Throughout this chapter numbers in square brackets [ ] are a bibliographic reference and numbers in round brackets ( ) are references to structural diagrams.

The then CSIRO Division of Industrial Chemistry undertook the isolation of alkaloids from selected plant species, and the supply of material for pharmacological testing. The selection of plant species for investigation was facilitated by extensive spot-testing of Queensland species [1974, 1979] and a review of the medicinal and poisonous plants of Queensland [1973]. Other criteria for selecting promising species with physiological activity were their use by Aborigines as medicines or poisons, close botanical affinity with known drug sources and certain popular bush remedies, of which some were related to traditional herbals. Facilities were established for the extraction of alkaloids from plant material on the scale of 20–500 kg. A field botanist, W.T. Jones, was appointed by CSIRO to collect the species required. Verification of the large number of plant species collected was carried out mainly by the Queensland Herbarium and to a lesser extent by the National Herbarium in Victoria.

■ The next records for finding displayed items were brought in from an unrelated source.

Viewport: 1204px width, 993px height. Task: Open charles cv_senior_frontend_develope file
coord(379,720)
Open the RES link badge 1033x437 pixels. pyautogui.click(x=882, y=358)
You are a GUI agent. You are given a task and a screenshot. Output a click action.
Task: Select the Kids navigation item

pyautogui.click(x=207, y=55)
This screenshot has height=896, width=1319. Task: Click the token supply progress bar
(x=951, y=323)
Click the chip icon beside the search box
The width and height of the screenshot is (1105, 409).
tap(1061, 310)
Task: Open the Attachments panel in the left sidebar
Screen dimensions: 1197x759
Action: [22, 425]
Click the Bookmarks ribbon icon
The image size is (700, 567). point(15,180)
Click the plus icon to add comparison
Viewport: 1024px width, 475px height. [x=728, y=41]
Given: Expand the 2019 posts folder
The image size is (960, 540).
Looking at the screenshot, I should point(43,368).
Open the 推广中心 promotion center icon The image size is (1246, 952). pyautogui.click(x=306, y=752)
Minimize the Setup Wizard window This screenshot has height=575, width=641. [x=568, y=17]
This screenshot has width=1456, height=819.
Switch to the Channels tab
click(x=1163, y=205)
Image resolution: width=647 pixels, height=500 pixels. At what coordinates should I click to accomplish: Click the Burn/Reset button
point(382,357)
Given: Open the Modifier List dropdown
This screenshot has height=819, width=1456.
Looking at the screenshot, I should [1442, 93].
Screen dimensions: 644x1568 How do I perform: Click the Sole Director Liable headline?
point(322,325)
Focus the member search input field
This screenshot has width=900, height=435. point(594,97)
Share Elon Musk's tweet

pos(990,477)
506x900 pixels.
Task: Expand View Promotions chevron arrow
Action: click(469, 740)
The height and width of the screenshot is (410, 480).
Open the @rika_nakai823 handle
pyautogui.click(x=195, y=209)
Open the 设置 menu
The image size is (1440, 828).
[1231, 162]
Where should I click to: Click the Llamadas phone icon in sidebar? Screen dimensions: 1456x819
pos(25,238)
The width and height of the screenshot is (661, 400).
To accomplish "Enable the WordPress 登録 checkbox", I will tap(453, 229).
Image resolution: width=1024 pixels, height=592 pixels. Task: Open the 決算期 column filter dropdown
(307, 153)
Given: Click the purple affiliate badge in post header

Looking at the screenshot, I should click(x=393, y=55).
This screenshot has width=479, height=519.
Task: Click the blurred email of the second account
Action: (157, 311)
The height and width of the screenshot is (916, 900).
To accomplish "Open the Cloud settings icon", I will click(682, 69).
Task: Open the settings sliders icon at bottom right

The inadequacy of the resources available for pharmacological testing led CSIRO in 1956 to enter into a collaborative agreement with the pharmaceutical company, Smith, Kline and French (SKF) of Philadelphia, under which a wide range of testing on selected alkaloids was carried out on a confidential basis by SKF. These results have not been published previously. An agreement was also made with the Cancer Chemotherapy National Service Center, NIH, Bethesda, for the screening of plant extracts and pure substances for anti-tumour activity.

In the earlier years of the alkaloid programme, attention was concentrated on the rain-forests of Queensland and northern NSW, because the early testing indicated that these regions yielded a higher proportion of alkaloid-containing species and a greater novelty of structural types. Collecting trips were made into other regions, notably Central Queensland, the tip of Cape York Peninsula, Iron Range in the lower peninsula and Fraser Island. Screening was facilitated by an improved method of field-testing [654] so that alkaloid-positive plants could be collected in quantity immediately by the screening expeditions. An independent screening of Western Australian plants was carried out by Aplin and Cannon [32], and one of the present authors (CCJC) made a screening trip through central Australia.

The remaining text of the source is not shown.